LifeIsGoodMF
LifeIsGoodMF

Reputation: 136

Upload to BigQuery from Cloud Storage

Have ~50k compressed (gzip) json files daily that need to be uploaded to BQ with some transformation, no API calls. The size of the files may be up to 1Gb.

What is the most cost-efficient way to do it?

Will appreciate any help.

Upvotes: 1

Views: 1205

Answers (2)

Vishal Bulbule
Vishal Bulbule

Reputation: 309

Most efficient way to use Cloud Data Fusion. I would suggest below approach

  1. Create cloud function and trigger on every new file upload to uncompress file.
  2. Create datafusion job with GCS file as source and bigquery as sink with desired transformation.

Refer below my youtube video. https://youtu.be/89of33RcaRw

Upvotes: 1

Yev Guyduy
Yev Guyduy

Reputation: 1559

Here is (for example) one way - https://cloud.google.com/bigquery/docs/loading-data-cloud-storage-json...

... but quickly looking over it however one can see that there are some specific limitations. So perhaps simplicity, customization and maintainability of solution can also be added to your “cost” function.
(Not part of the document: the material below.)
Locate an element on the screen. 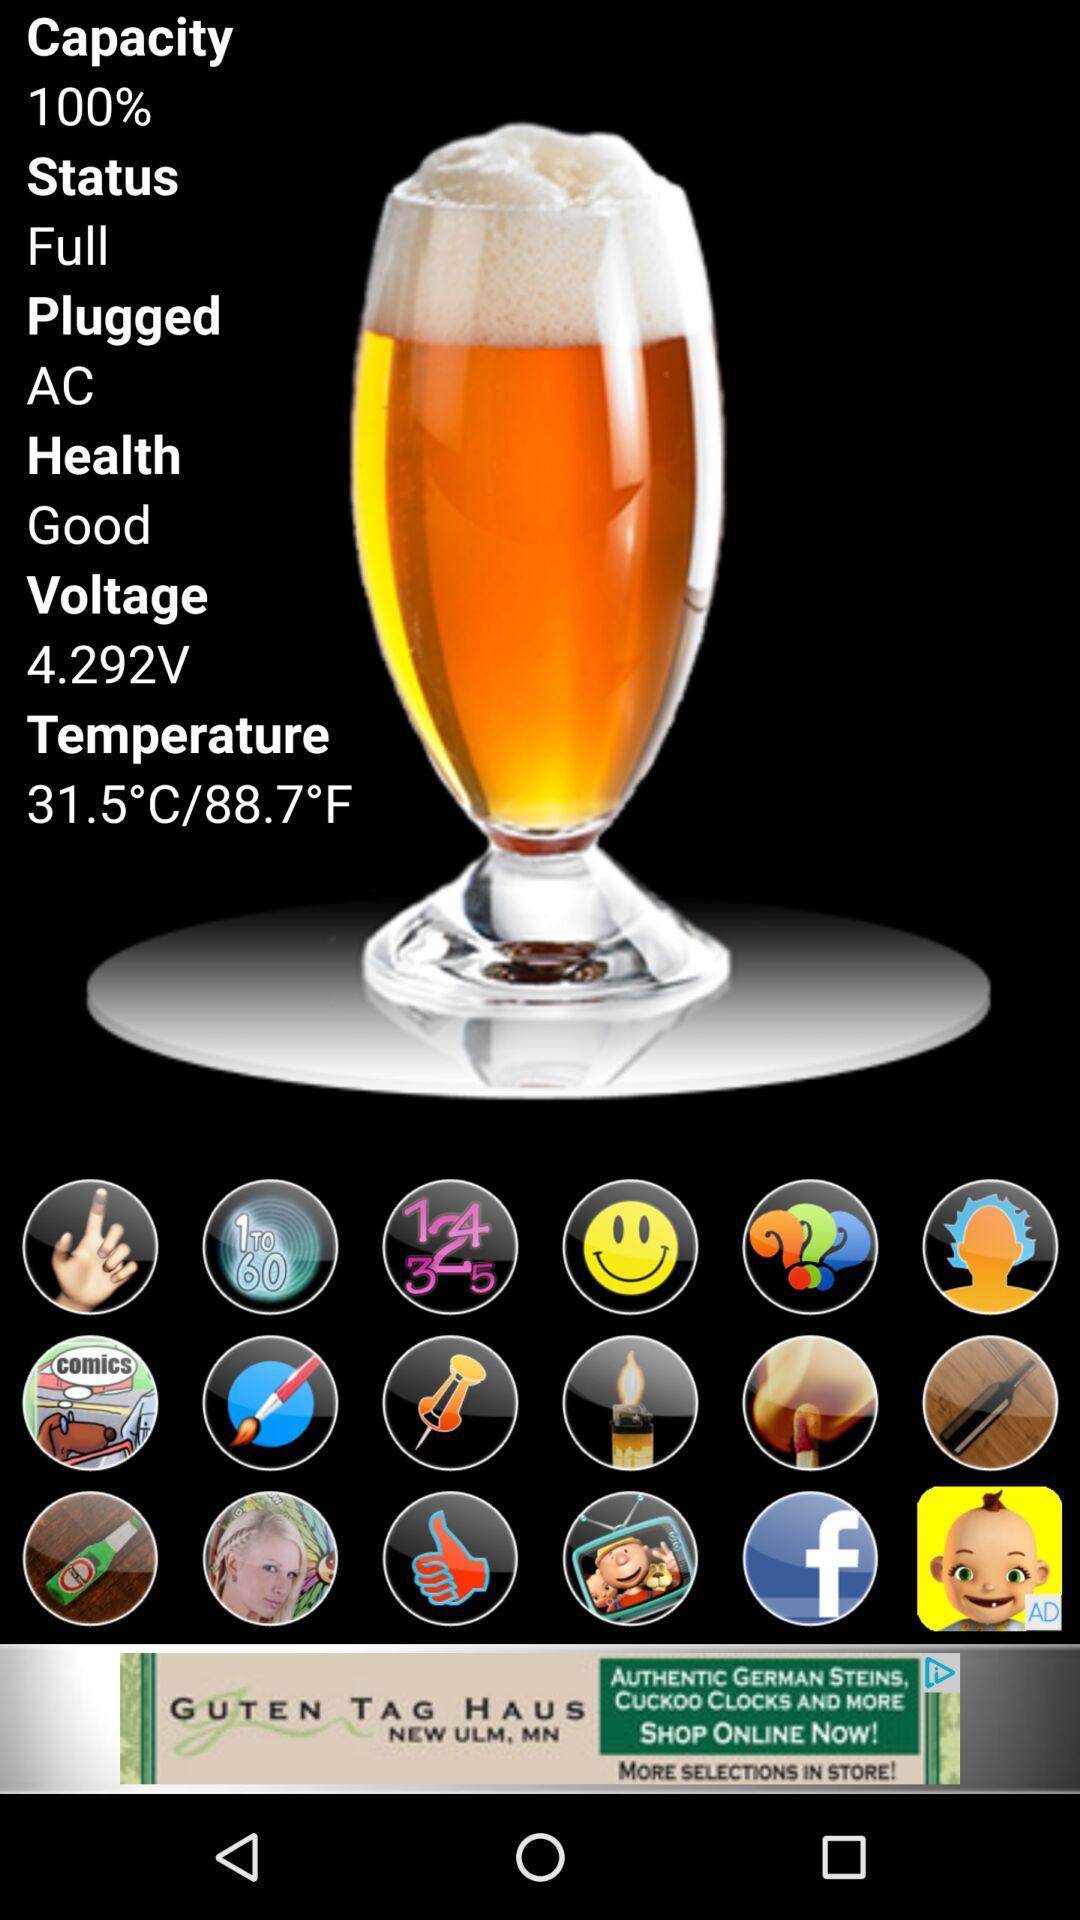  blink option is located at coordinates (270, 1246).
Not knowing some details (for example read "Limitations" section under my link above, what stack you have/willing/able to use, files names or if your files have nested fields etc etc etc ) my first thought is cloud function service ( https://cloud.google.com/functions/pricing ) that is "listening" (event type = Finalize/Create) to your cloud (storage) bucket where your files land (if you go this route put your storage and function in the same zone [if possible], which will make it cheaper).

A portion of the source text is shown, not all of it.